Talking Trees
What a weird bloomin song: course they don’t listen to you and the stars most definitely never hear you. The trees i’m talking about! My Mum loved that song, she was always singing it. You probably have absolutely no clue what i’m talking about. It was a song that went ‘I talk to the trees, but they don’t listen to me, i talk to the stars but, they never hear me’ Weird!
My Mum loved music. Only recently i sold a whole box of eight tracks at a car boot sale. I always remember them snuggly fitting in the huge mahogany telly cupboard, right next to the big wooden globe that held all the alcohol. This included the Cherry Brandy i once managed to demolish at around 10 years old. Wouldn’t have been so bad but, i’m pretty sure it dated back to Prohibition. Years my parents dined out on that story, years! Make’s me a little green thinking of it now.
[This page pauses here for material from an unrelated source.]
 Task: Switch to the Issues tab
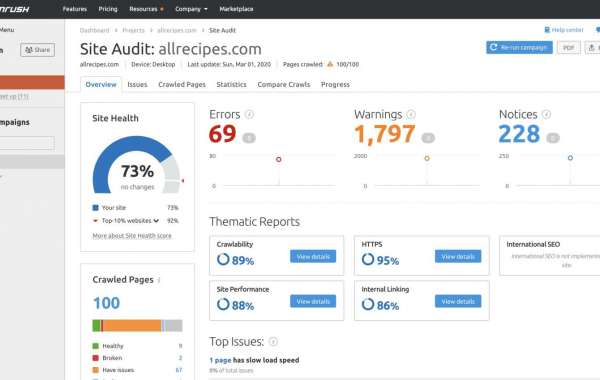(x=137, y=85)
We had a Volvo. Don’t knock it, ruddy safe it was, that’s what my Dad always said. Bit ironic really when you think how proud he was about it’s safety. Did i really just say that?
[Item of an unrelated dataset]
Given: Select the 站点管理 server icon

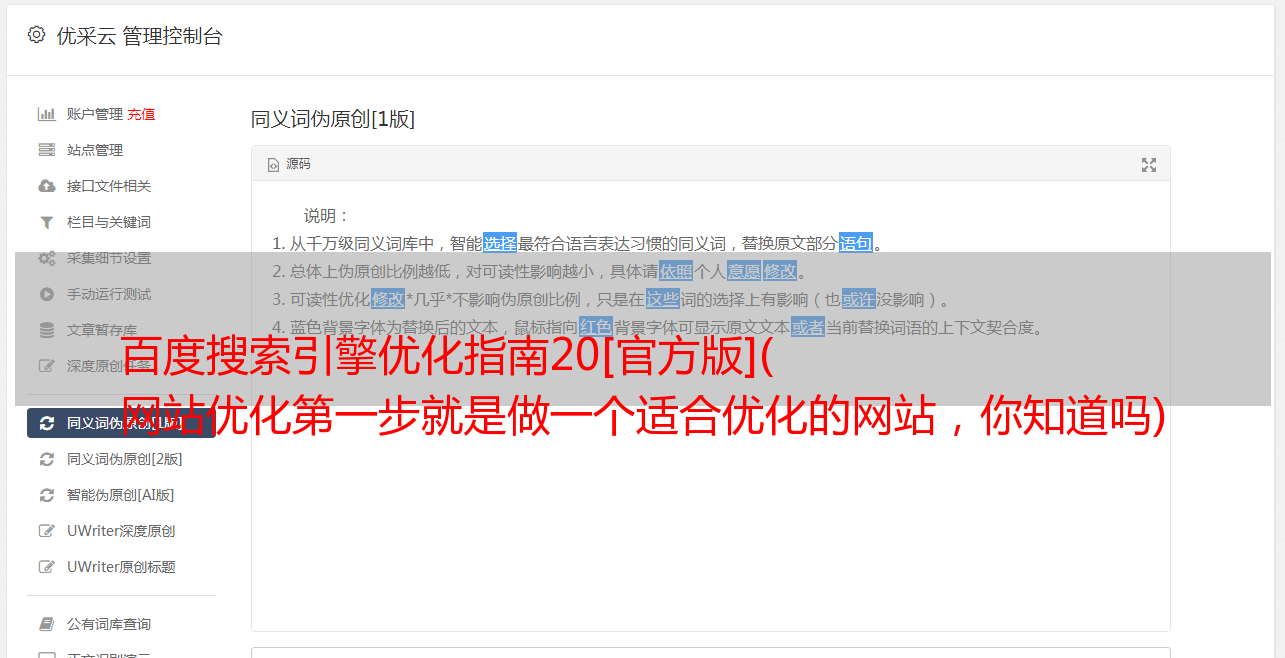Looking at the screenshot, I should click(46, 150).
Anyway, the Volvo had a cassette player (i know, all mod cons) and every Sunday when my Mum took me to the Riding stables we would listen to one or sometimes a mixture of the following: The Carpenters, Manhattan Transfer, Curiosity Killed the Cat, Lionel Ritchie or that song about some bloke that could have died in your arms tonight. I have a Deezer playlist of those songs now. They take me to a happy place. Funny really, as i never wanted to go riding much.It was always cold and if you wore more than one pair of socks, you could never feel your toes. Plus, if it was hot, never a more sweaty gusset you would get than in a pair of jodhpurs.
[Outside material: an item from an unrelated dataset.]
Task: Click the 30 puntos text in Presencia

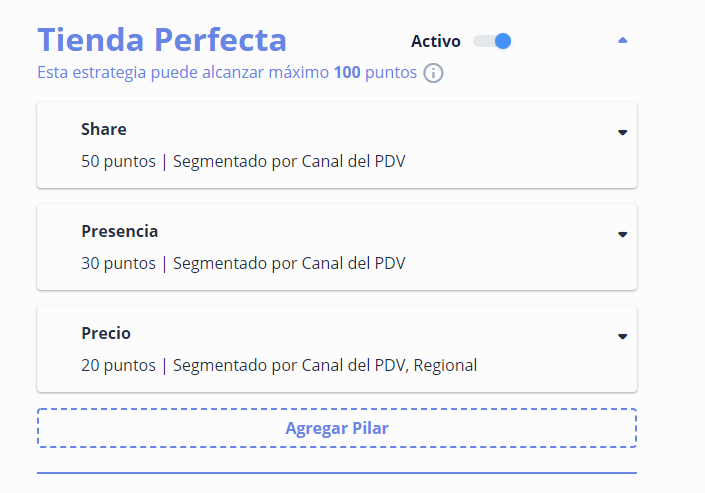Action: [118, 263]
My Mum wanted me to love horses though, because of her history. I liked riding i guess, i was just never really that good at it. They always made me nervous and i think it was because i’m not good at taking direction.Controlling a horse is quite a responsibility I never really wanted to accept. I loved cleaning the tack and getting big stones out of hooves though.
Ballet i loved. I loved it but, i decided to give that up after several years because i was missing Knightmare and Fun House. A valid reason I stand by today. If only i knew that at the age of 34, there would be a specific channel that i could watch them all on now. Bugger!
My Dad never really listened to music, he just worked. He worked a lot. When he was dying he would like to borrow my CD player to try and pause some of the monotony of, well, dying (and the shame of luminous green wee). We knew it was luminous green because it was in a bag by his bed. When i asked him what he wanted to listen to he would always say ‘I love that band Erasure’ Shocking that was! Even when you’re dying: No excuse Dad!
I remember when he went to The Royal Albert Hall to see The Who. My brother took him (yes, we will get to him too: he requires his very own Terrabyte however) and he was so excited by the fact, that because he was in a wheelchair, he went to the very front and he got upgraded to first class on the train there, that he should have done the wheeled thing years ago. I gently pointed out that he would have been unlikely to obtain a wheelchair from the NHS when, even considering that he was paralysed from the waist down due to Prostate Cancer, that they still hadn’t managed to deliver two ramps in order for him to get out the house. One ramp they gave him, one! We just made our own in the end. The second ramp never came. Probably be delivered soon.
There was one good thing that came of riding and not just the hot orange squash in the winter as that was really a revelation. It was my friend Ruth. She was crazy good with the horses, especially the naughty ones: she just jumped on them and off she went, like something from a Thelwell painting . Her Mum owned the stables though so she had a head start.I loved her, I loved her a lot. I still do.She was my confident and she was the one person that when i was being an arse would say, ‘Shu, you’re being an arse’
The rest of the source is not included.